What kinds of things are considered central to mathematics? The theory of real numbers?
Okay, so some things in the last few centuries that are more significant and central to mathematics as a whole (centrality being judged by number of connections with diverse areas of math):
-The foundations of analysis being tightened up by people like Cauchy / Weierstrauss / etc. After this we were able to do analysis in far more general settings, and actually be sure of our conclusions.
-The work on the foundations of mathematics in the early 20th century, including Godel's results. They might have dealt a crippling blow to our ambitions of having a completely satisfactory foundation for mathematics, but at least it led to a greater understanding of how formal systems work.
-Calculus as originally developed by Newton/Leibniz/etc. It might not have been entirely rigorous at the time, but the physical applicability was immediately obvious.
-Point-set topology developed in the 20th century (in its current form), this is super important to many fields.
-The rigorous development of abstract algebra at the end of the 19th century / start of the 20th. This was well after the work of people like Galois/Abel on polynomial equations, and is considerably more general / abstract in its outlook.
-The development of differential geometry and more recently algebraic geometry, which are very different to the classical subject of geometry studied millenia ago.
These are kind of the roots of the core "branches" of modern mathematics. There are other smaller areas like number theory and information theory of course.

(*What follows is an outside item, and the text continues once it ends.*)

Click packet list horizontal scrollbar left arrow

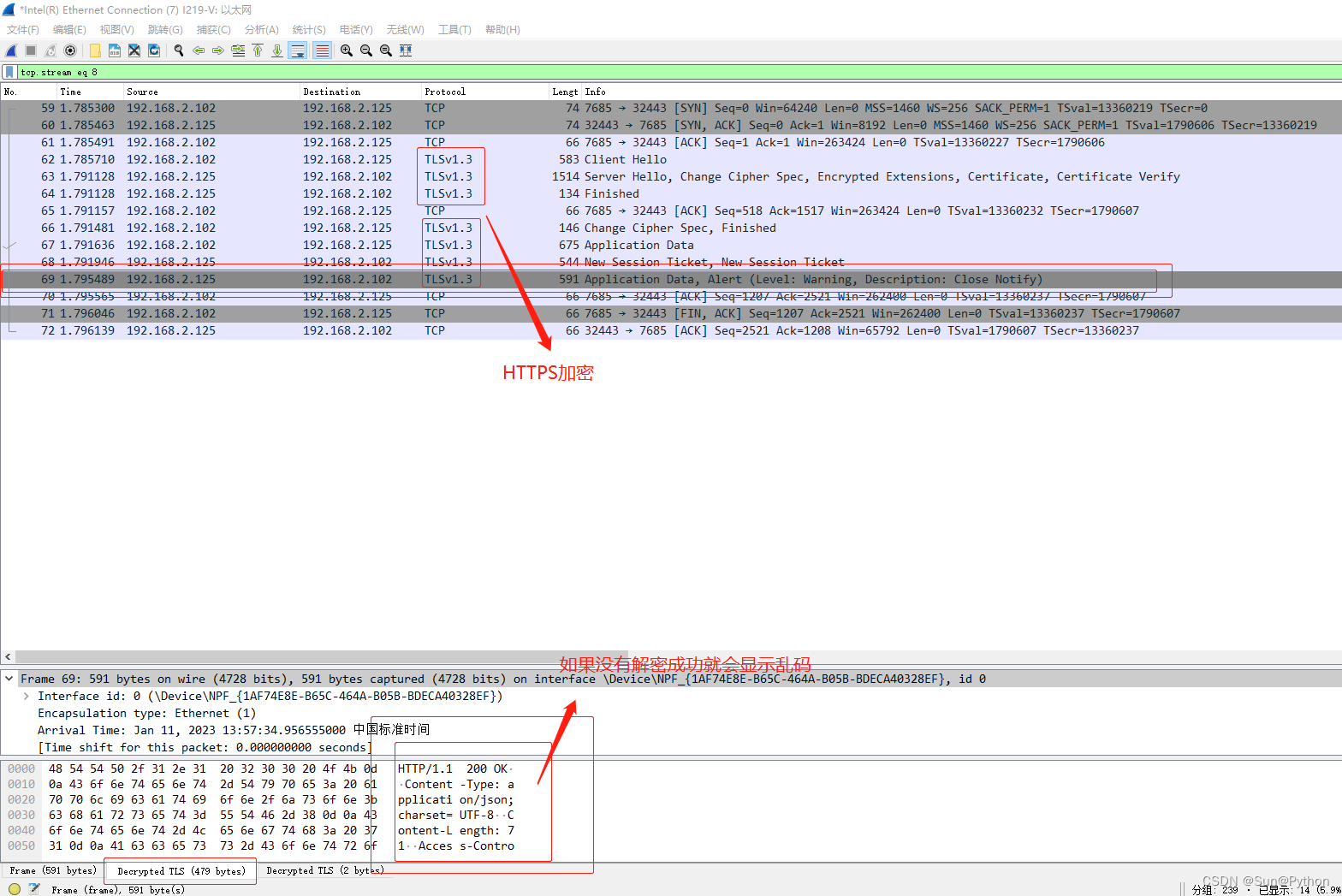tap(8, 656)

If you view mathematics as like a tree, then the listed developments are some of the big thick branches at the bottom, near the foundational trunk. Galois theory is some small offshoots from the algebra branch, that also intersects with some other things like the number theoretic part of the tree. It is harder to classify things like coding and information theory in terms of those core branches, but they are certainly more minor in terms of how much mathematics is related to / depends on them.